At the mall, it's apparent the kids don't know exactly which fancy "Grazielda" figurine their mother would like, and Bob is upset they tricked him into letting them skip school. When he finds out the "cheapest" figurine is $250, he leaves the store. He passes a phone cover kiosk and thinks he can buy something quick and get the kids back to school, albeit late. Louise, Gene, and Tina quickly berate him on his lack of romance, and Bob relates the story of his and Linda's first Valentine's Day. He packed a picnic, but his car died on the way to their spot. While the car was being repaired, they went into a bar and used a love tester machine. The machine pinged them as "red hot", she kissed him, and that was when he knew they were in love. The kids push for him to go all the way to the bar and purchase the love tester machine, distracting him when he mentions taking them back to school.

Bob gets to the bar only to find out the love tester machine has long since been sold, but Health Inspectors Hugo and Ron pop up to inform him they know who bought the machine because they're planning to inspect the place that has it. When Hugo finds out Bob wants to buy it for Linda, Hugo refuses to tell them where the love tester is, so Bob and the kids follow him on his inspection route. They try to break into Hugo's inspection van to get his clipboard of places he's investigating, and after some bickering, Ron shows up and offers them a copy of the list. Bob drives to several restaurants and ends up at an Asian lounge. He finally finds the love tester machine, only to discover that Hugo has purchased it out from under him.

After a somewhat heartfelt plea, Hugo opts to sell the love tester to Bob for $500, five times what Hugo paid. Bob ultimately forks over the cash and starts talking about how he carved his and Linda's initials in the machine when he discovers the initials don't match. It turned out he was remembering a Valentine's Day with an old girlfriend he had dated before he met Linda. Bob desperately tries to get his money back, but Hugo laughs and declares no refunds.

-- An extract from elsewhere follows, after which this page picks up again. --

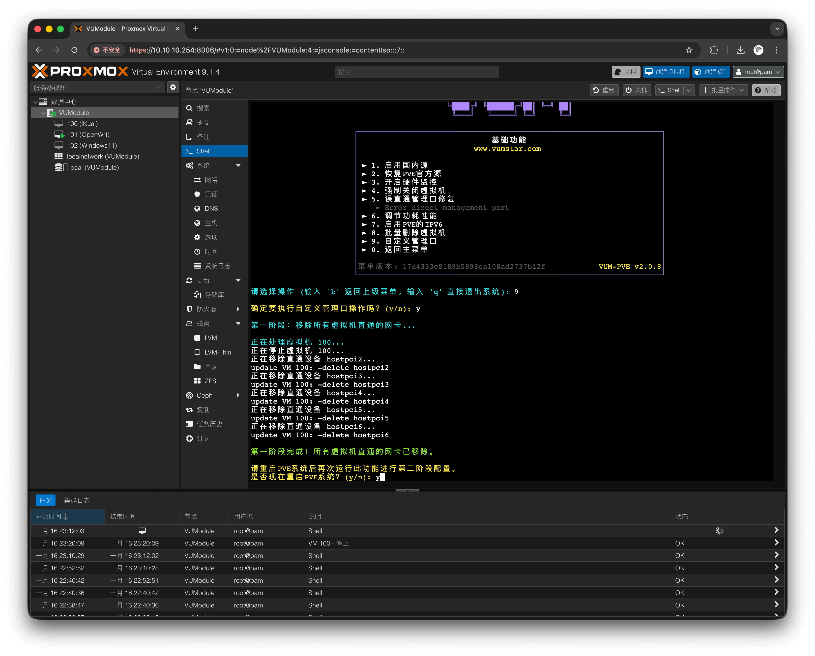The height and width of the screenshot is (656, 815).
Task: Collapse the 磁盘 disks section arrow
Action: click(238, 323)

Meanwhile, Linda cycles through one-minute conversations and speed hand-holding during her little Valentine event when Sergeant Bosco stops by to inform her that someone robbed a nearby jewelry store. When Linda finds out the sergeant is divorced, she drags him into the speed dating mix. However, the sergeant soon hijacks the event by having everyone say a dark secret, reasoning that if you know someone's worst stuff and can handle it, then you have a shot at staying together. Linda vehemently disagrees with all the negativity and secret spilling (something everyone is eager to do), which ultimately ends with her snatching the sergeant's gun, thinking that "symbol of authority" is the only reason her speed dating participants listened to him over her.

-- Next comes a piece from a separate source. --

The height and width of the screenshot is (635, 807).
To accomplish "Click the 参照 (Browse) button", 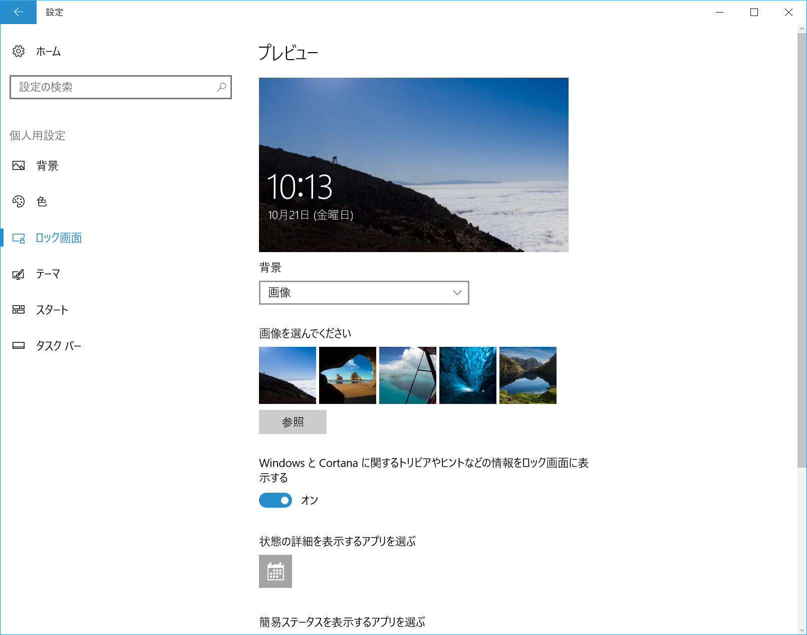I will coord(293,421).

Bob and the kids arrive with the love tester just in time to see Linda get arrested for grabbing the sergeant's firearm. She laments her mistake but asks where Bob's been this whole time. When she hears the whole story about the kids playing hooky and Bob spending so much time and effort on something he thought she'd love, she declares it "so romantic" and the best Valentine's ever.

The sergeant gets a tip about the jewelry thief (a fake tip given by Louise) and opts to uncuff Linda and join the pursuit. Jimmy Jr. stops by the diner to give Tina the homework she missed and a Valentine's card. After much groaning and fretting, Tina finds the inside is signed with a heart (♡) instead of "from". Teddy also manages to get a phone number out of the whole thing, so overall it was a successful Valentine's Day for all.

==Reception==
Rowan Kaiser of The A.V. Club gave the episode a B+, saying "This wasn't the funniest episode of Bob's Burgers, but it had its moments of hilarity combined with a tremendous charm. The show’s hot streak continues, holiday after holiday." The episode received a 1.8 rating and was watched by a total of 3.45 million people. This made it the fourth most watched show on Animation Domination that night, beating The Cleveland Show but losing to Family Guy.